DIRECTIONS:
Rewrite the stretch from the line containing "The image size" through the end of the records, replacing "timeframe" with "time window" and leaving everything else unchanged. Leave the pictures out of your answer.

*** GIVEN DATA ***

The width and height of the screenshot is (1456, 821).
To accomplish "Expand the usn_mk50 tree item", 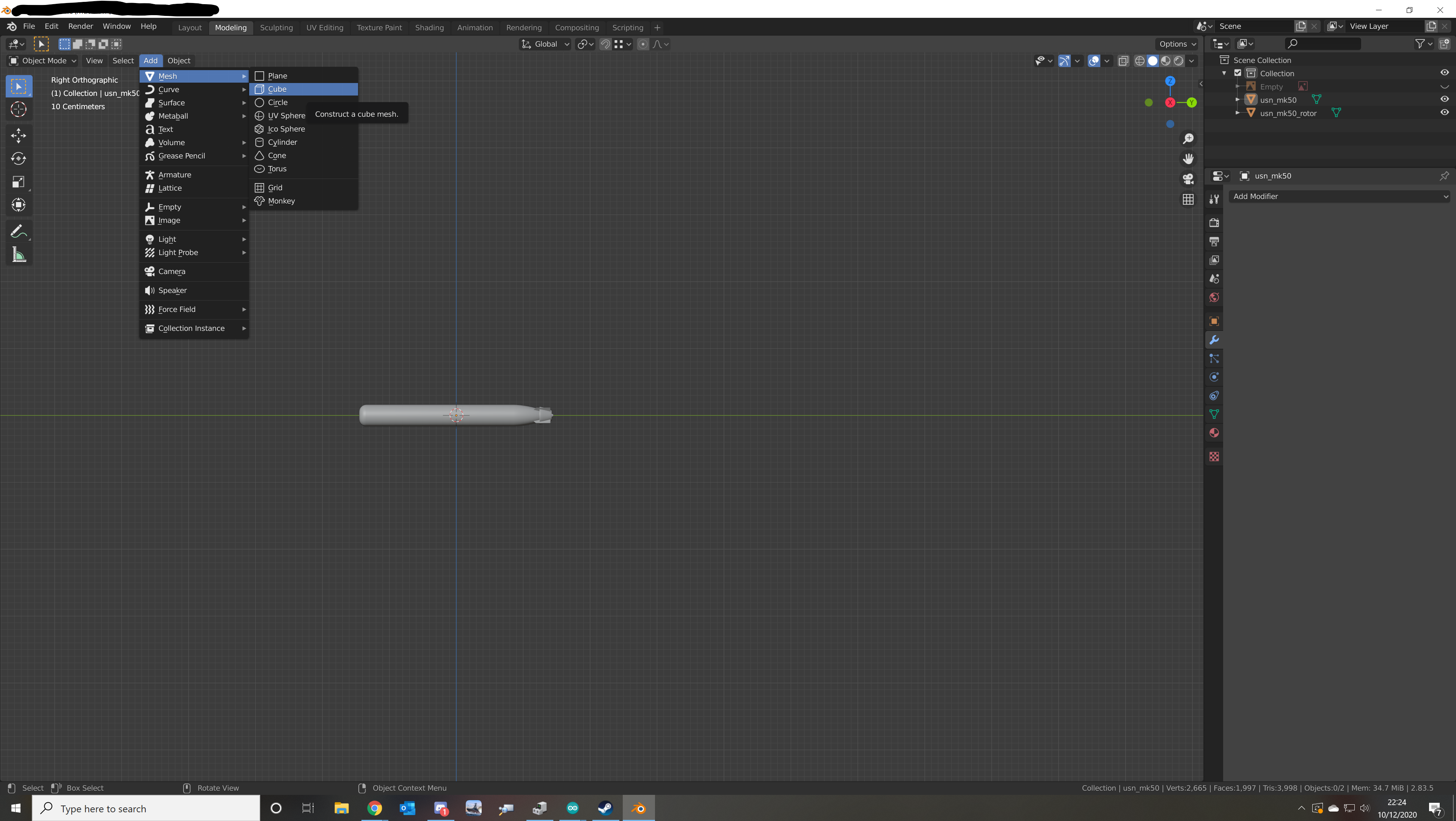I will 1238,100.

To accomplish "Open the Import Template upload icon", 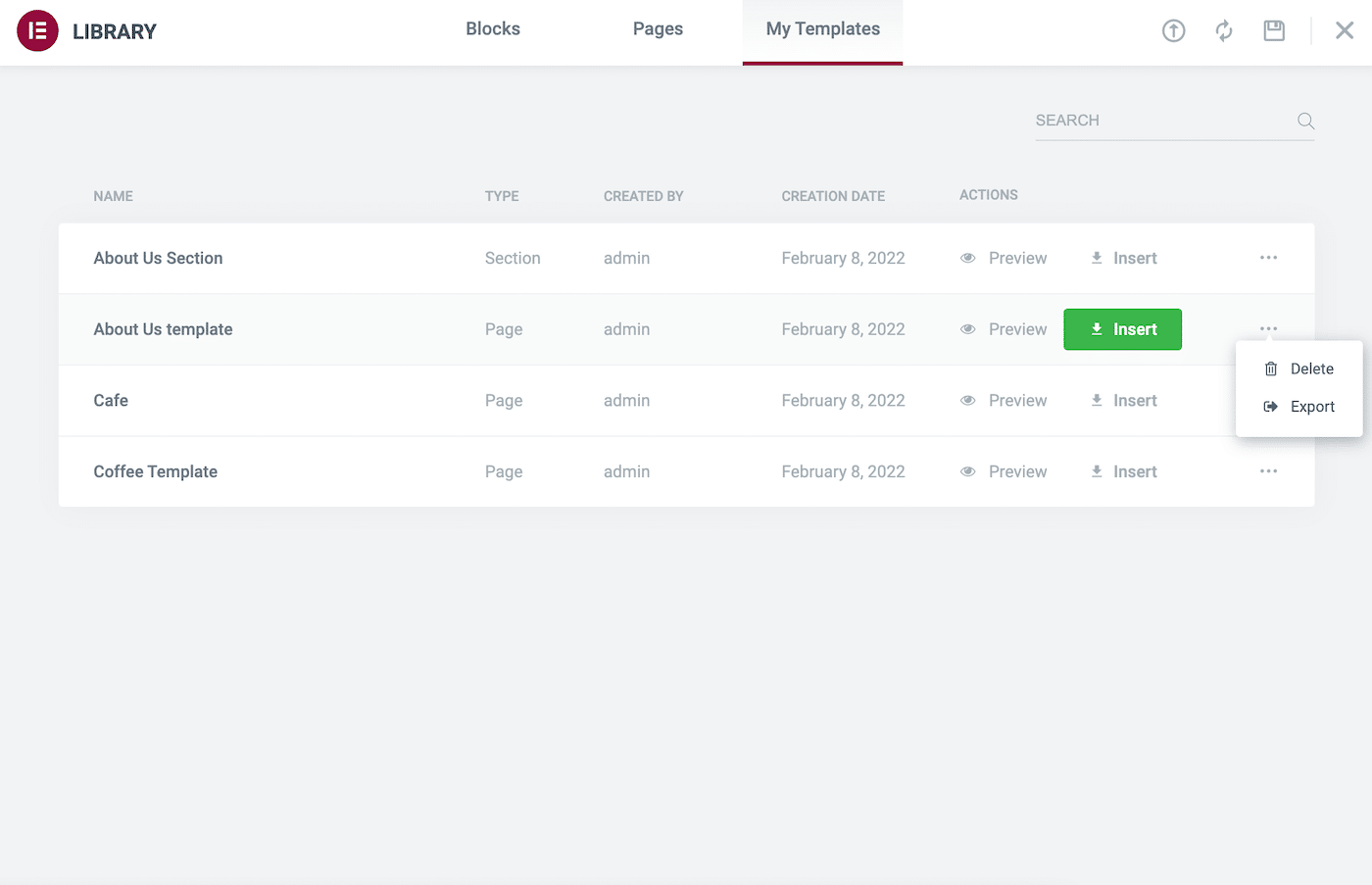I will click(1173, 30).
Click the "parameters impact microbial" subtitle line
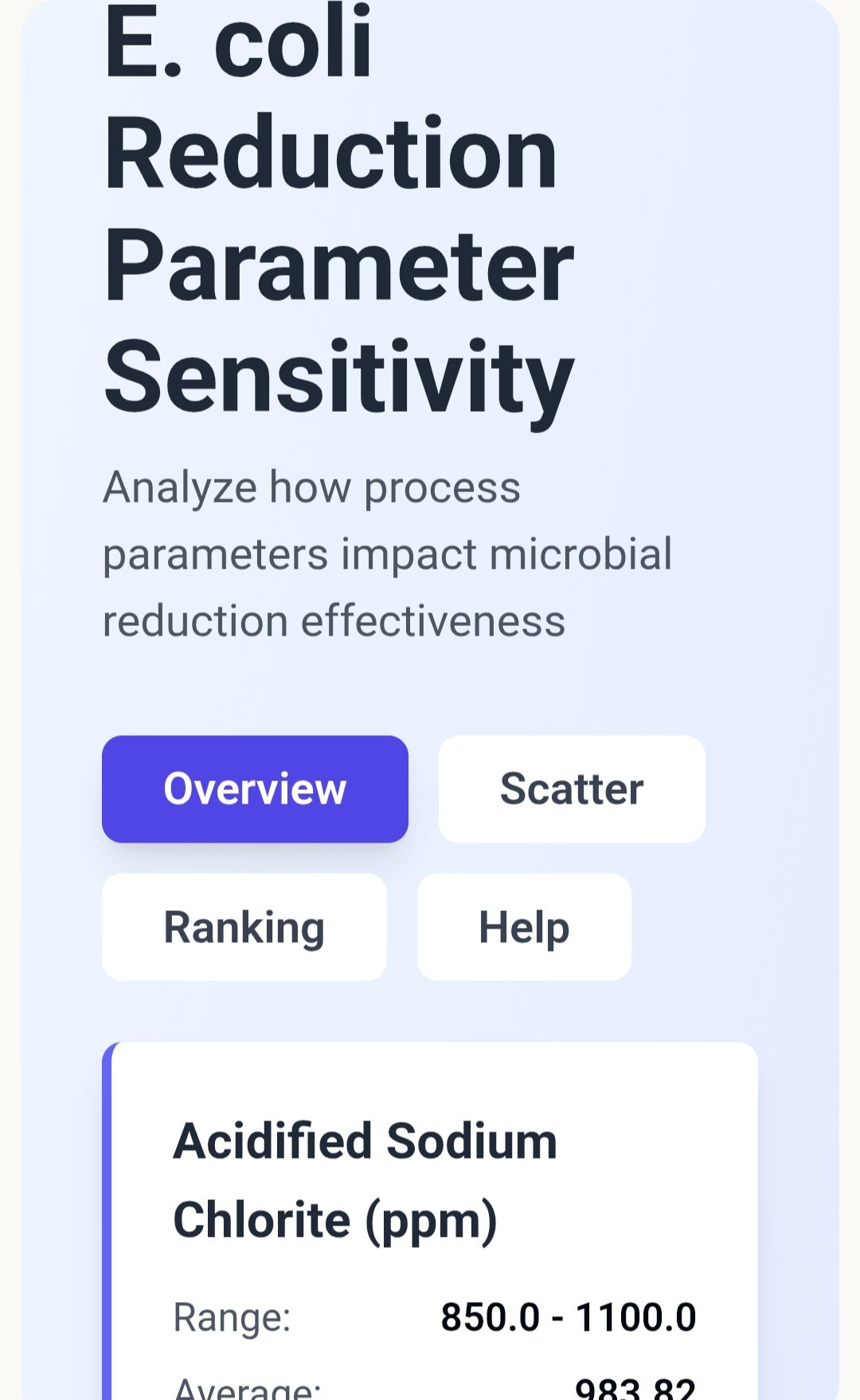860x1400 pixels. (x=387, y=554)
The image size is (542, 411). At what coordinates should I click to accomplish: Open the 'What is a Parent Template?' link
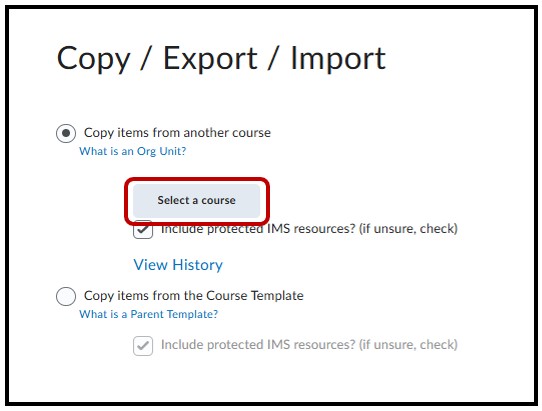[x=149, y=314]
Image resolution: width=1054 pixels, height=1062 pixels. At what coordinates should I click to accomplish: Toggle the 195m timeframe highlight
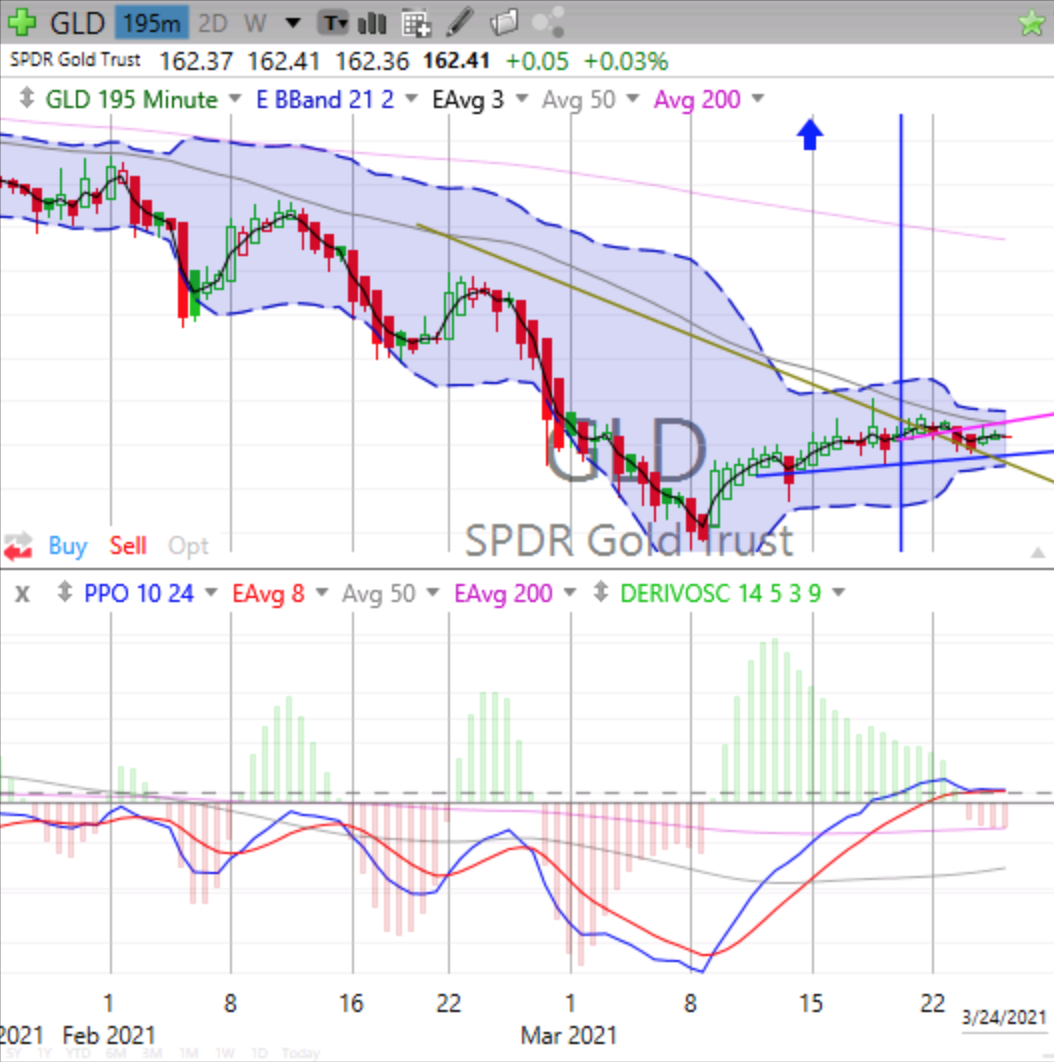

***

WRITTEN SOLUTION:
The image size is (542, 411). At what coordinates should I click to accomplish: Open the 'What is a Parent Template?' link
[x=149, y=314]
Image resolution: width=1054 pixels, height=1062 pixels. At what coordinates should I click to accomplish: Toggle the 195m time window highlight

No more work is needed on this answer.